肥大型心筋症(HCM)は見つかりにくい
HCMの一般的な症状
HCMは、人間でも見つかっている心筋症の一種です。心臓の筋肉が厚くなり、血液を送り出す心室が小さくなってしまいます。その結果、今まで通りの運動ができなくなったり、ぜえぜえと喘いだりといった症状が出てきます。
また、心疾患からできた血栓が血管に詰まり、痛みと共に足を引きずったり、脳梗塞を起こして気が付かれることもあります。(この場合は昼夜を問わず緊急受診してください)
好発品種としてメインクーンが有名ですが、ペルシャ、アメショでも多いとされており、また、ミックスちゃん(雑種)であっても普通に見られる病気です。
猫のHCMを早期発見する新たな方法
いままでは、早期発見は定期健診で心雑音がして偶然見つかったり、心不全兆候が現れて初めて病気が発覚することが多かったです。。
しかし最近、スクリーニングとして血液検査で診断の助けとなる検査方法が出てきたようです。
その検査とは、心臓の機能にかかわるタンパク質、【心筋トロポニンI】と言われる物質を測定することです。
心筋トロポニンIは高感度かつ、特異的に、他の点で健康な猫(基準値0.06ng/mL)からHCMを診断するスクリーニングテストとして利用することが可能であろう。しかし、確定診断には心エコーが必要である。
出典:Cardiac troponin I can be used as a sensitive and specific screening test for the diagnosis of HCM in otherwise healthy cats (cutoff, >0.06 ng/mL). However, echocardiography is needed to confirm the diagnosis.
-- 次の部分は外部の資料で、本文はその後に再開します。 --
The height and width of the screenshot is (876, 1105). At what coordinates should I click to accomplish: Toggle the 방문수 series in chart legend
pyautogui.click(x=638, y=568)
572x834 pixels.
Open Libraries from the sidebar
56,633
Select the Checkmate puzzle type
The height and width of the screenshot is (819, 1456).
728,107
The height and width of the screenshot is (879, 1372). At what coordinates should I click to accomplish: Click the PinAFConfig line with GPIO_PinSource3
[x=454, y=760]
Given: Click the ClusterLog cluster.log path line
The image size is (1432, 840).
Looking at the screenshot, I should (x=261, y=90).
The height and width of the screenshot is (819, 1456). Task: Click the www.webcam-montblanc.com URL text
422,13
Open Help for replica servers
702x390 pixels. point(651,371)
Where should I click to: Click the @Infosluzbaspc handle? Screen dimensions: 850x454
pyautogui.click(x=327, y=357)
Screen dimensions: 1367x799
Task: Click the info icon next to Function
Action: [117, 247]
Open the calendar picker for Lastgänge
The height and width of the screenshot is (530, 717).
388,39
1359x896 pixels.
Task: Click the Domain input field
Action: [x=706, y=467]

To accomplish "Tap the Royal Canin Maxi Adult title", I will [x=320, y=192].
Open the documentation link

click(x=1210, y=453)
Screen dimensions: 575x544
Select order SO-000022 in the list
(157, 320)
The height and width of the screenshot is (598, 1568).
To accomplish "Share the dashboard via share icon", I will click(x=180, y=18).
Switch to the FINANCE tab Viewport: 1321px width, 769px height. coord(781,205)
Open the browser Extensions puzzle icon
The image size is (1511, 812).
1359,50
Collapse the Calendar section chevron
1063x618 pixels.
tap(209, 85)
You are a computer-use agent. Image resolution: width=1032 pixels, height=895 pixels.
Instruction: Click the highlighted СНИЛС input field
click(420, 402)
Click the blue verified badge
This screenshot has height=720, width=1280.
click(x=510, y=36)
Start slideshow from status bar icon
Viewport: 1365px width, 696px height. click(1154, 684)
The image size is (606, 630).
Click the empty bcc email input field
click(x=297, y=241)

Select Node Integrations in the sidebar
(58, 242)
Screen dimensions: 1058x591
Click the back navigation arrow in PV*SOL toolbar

(Journal of veterinary internal medicine2019May01Vol. 33issue(3))
HCMの早期発見でそなえられること
気になる品種、症状の子は早めに検査
早期に発見し、病態を正確に把握することでACE阻害剤やARBと言われる薬、血栓を抑えたり不整脈のケアなど的確なお薬を使い始めることができます。
また、日常でも体重を適正に保ったり、ストレスをさけ、心臓に負担の少ない生活にすることができます。これは、猫の生活の質をあげ、健康な時間をのばしてあげることにもつながります。
心臓のバイオマーカー(血液検査)は近年、スクリーニング検査で用いられるようになってきました。一般の動物病院でも外注検査で心房性ナトリウム利尿ペプチド(ANP)、心筋トロポニン(cTn)、NT-proBNPなどを測定することができ、特にNT-proBNPは簡易検査キットが販売されているので院内で即座に結果がわかります。
しかし、あくまでスクリーニングを目的とした検査なのでそれ単独で診断することは危険であり、確定診断には心エコー検査が必要となります。ですので精密な検査を行うにあたってのきっかけとなればバイオマーカーの意義は大きいでしょう。
また、バイオマーカーは他の様々な要因で変動し、腎不全や甲状腺機能亢進症などがある場合は特に影響を及ぼすので検査結果の解釈には注意が必要です。